More than one in three adults in the UK will take an overseas holiday this year. Almost one in five may do so but remained undecided as late as May, according to research for Travel Weekly.
The proportion of people who had yet to make up their minds as summer began fits with reports of a market booking later than ever, but the substantial numbers already booked give reason to believe the 2011 season should end at least in line with last year on volume.
The figures come from an exclusive study by consumer research specialist TNS, conducted in mid-May and involving more than 2,000 adults.
The results come as latest UK retail statistics show a sharp fall in sales at precisely the moment the TNS research was undertaken – with everything from furniture and fashion to wine and DIY stores closing down as popular names on the high-street fold.
Government figures show a 2.5% fall in average household income in the year to April and many people will be falling further behind with average wages rising at 1.8% this year – well below the 4.5% official rate of inflation.
However, the TNS research suggests at least as many people will holiday abroad this year as last, despite the view of a senior industry figure who told Travel Weekly: “It has never been so hard to sell holidays. Everything is late. No one is doing well. The margins are diabolical.”
TNS found 34% of respondents were committed to taking a holiday outside the UK this year, 19% were undecided, 11% were taking a UK holiday and 36% were not planning to take a holiday at all.
The research suggests that 41% of those aged between 55 and 64 are most likely to book or take an overseas holiday this summer, but one-third or above have done so in all age ranges other than 65 and over.
Those under 25 appeared the most uncertain, with 26% undecided whether to go away. No other group showed a rate of uncertainty above 19%.
People with children appeared less likely to holiday abroad than those without – with 36% of households with no child heading overseas against 31% of those with children.
However, people with children appeared more likely to take holidays in the UK (15% against 9%), with the proportion of adults not taking a holiday the same for those with or without children (36%).
Better-off households are most likely to be going away, with 50% committed to an overseas holiday and 15% undecided. By contrast, just one in six of those in unskilled work have plans to leave the UK.
Overseas holiday rates in homes with adults in white collar or skilled work reflect the average figures, with a little more than one in three planning to go abroad and close to one in five undecided.

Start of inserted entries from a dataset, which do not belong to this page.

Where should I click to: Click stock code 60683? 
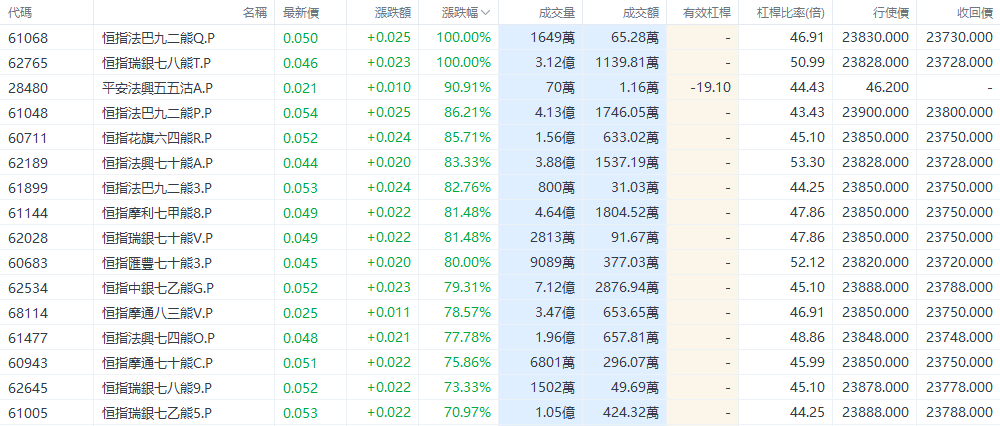click(28, 262)
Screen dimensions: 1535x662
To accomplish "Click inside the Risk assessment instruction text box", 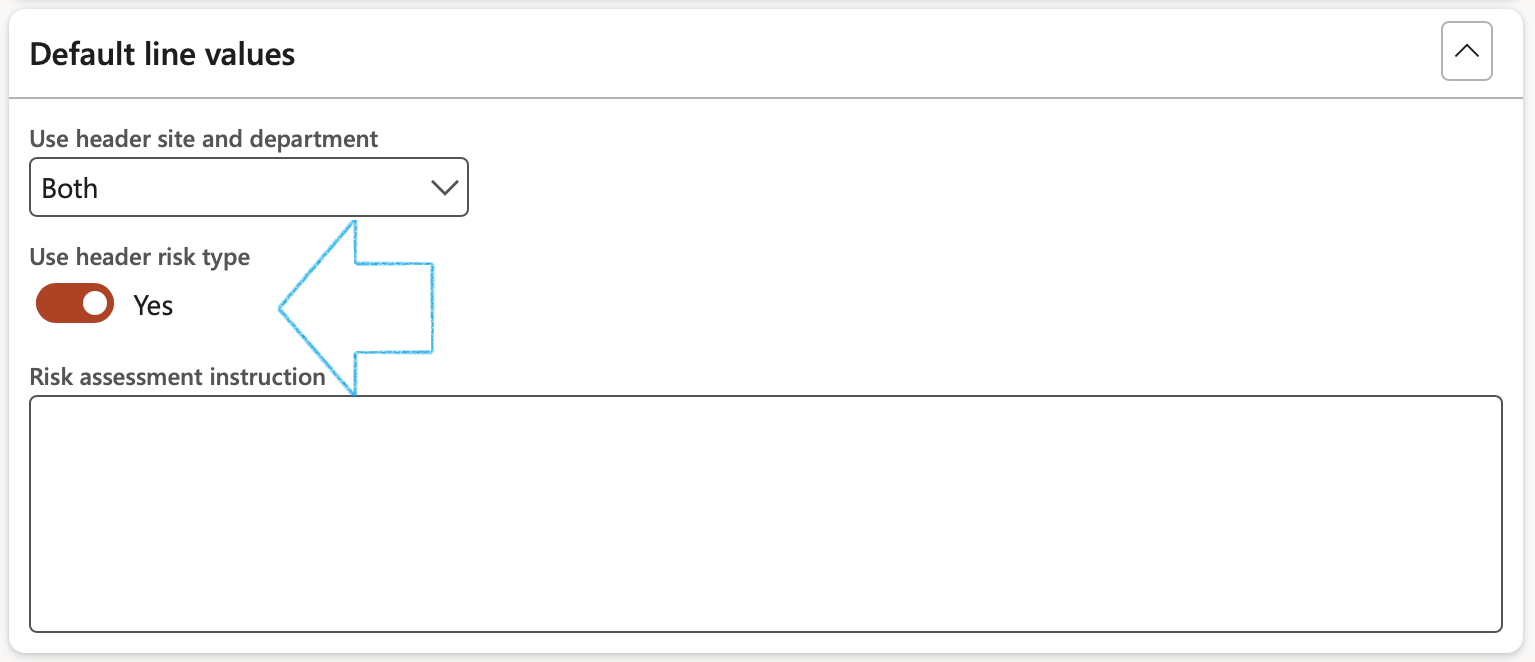I will coord(766,514).
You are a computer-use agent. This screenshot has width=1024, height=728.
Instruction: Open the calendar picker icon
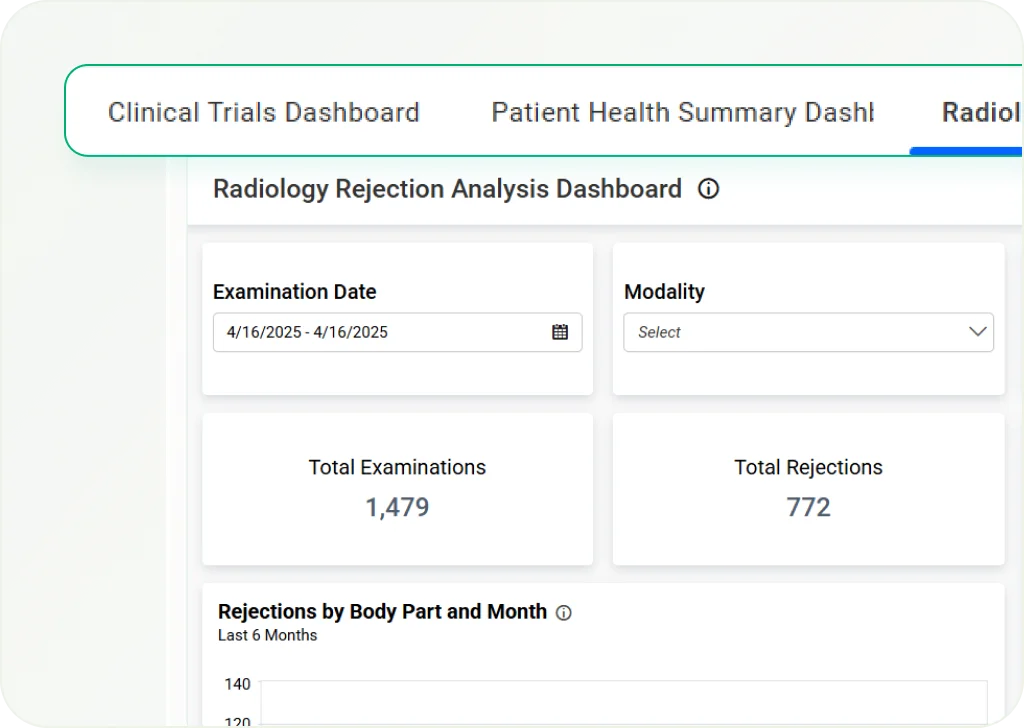point(560,332)
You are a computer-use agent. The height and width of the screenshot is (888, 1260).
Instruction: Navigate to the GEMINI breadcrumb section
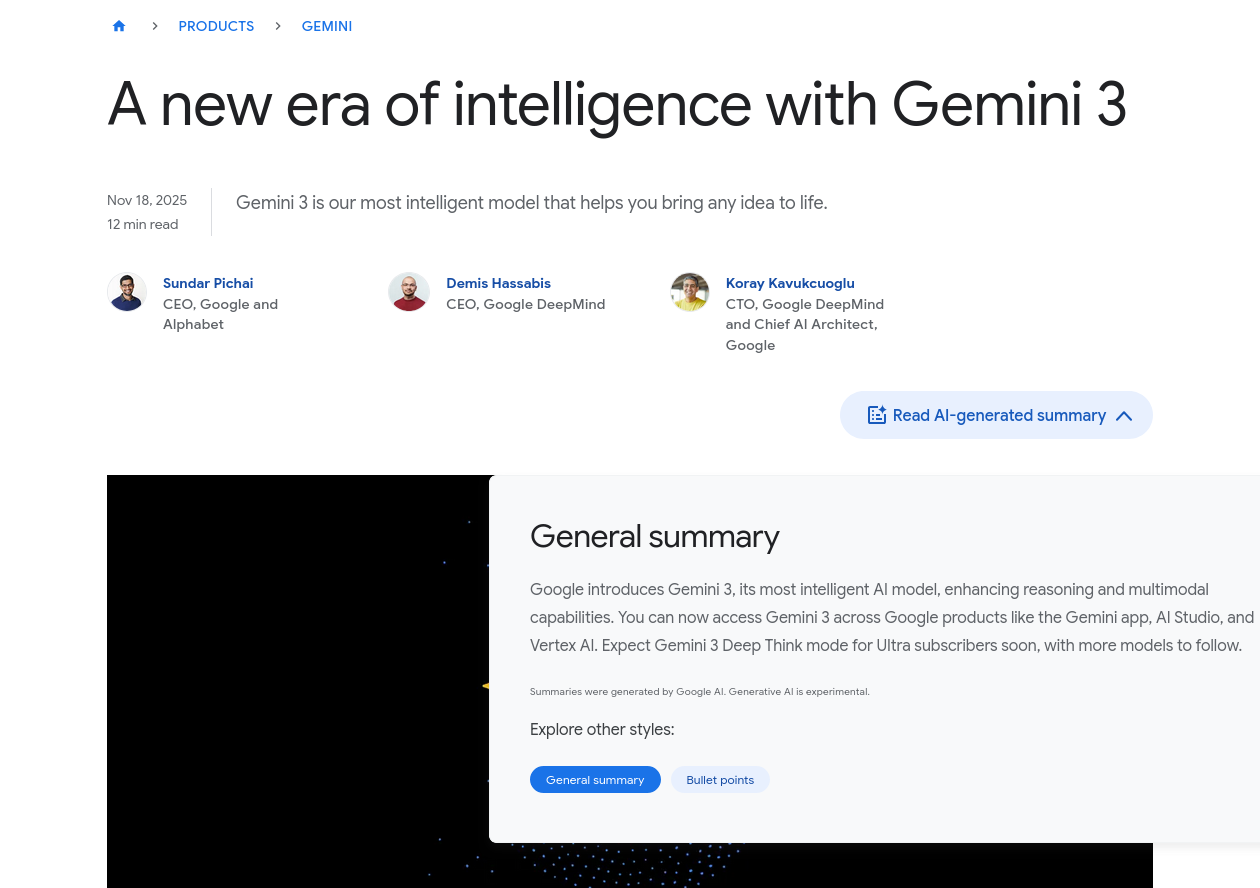point(327,26)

Southeast residents most likely to go abroad
TNS found a sharp regional variation in consumer holiday intentions for the rest of the year.
According to the study, more than two out of five people (43%) in the southeast have already booked or taken a foreign holiday this year, compared with one in four in the East Midlands and Scotland.
Wales and the West Midlands also showed a lower-than-average rate committed to an overseas holiday – 30% in Wales and 31% in the West Midlands, compared with 34% for the UK as a whole.
By contrast, TNS researchers found 41% in eastern England, 38% in the northeast and 37% in London have taken or booked a holiday outside the UK.
London showed by far the highest rate of ‘holiday indecision’, with 36% undecided whether they would go abroad this year.
Consumers in the West Midlands were the second-most undecided with 24% yet to make up their minds, 22% in Wales and 20% in Scotland. Households in the East Midlands appear least likely to holiday abroad this year with just two out of five (40%) having taken a holiday, booked or considering booking.
The southwest, Scotland, and Yorkshire and Humberside also appear less likely than average to holiday overseas. Londoners appear to show the greatest propensity to go away, with 73% already having taken a holiday, booked to go abroad or considering travelling out of the UK.
The TNS survey was conducted among 2,044 UK adults between May 13 and 17.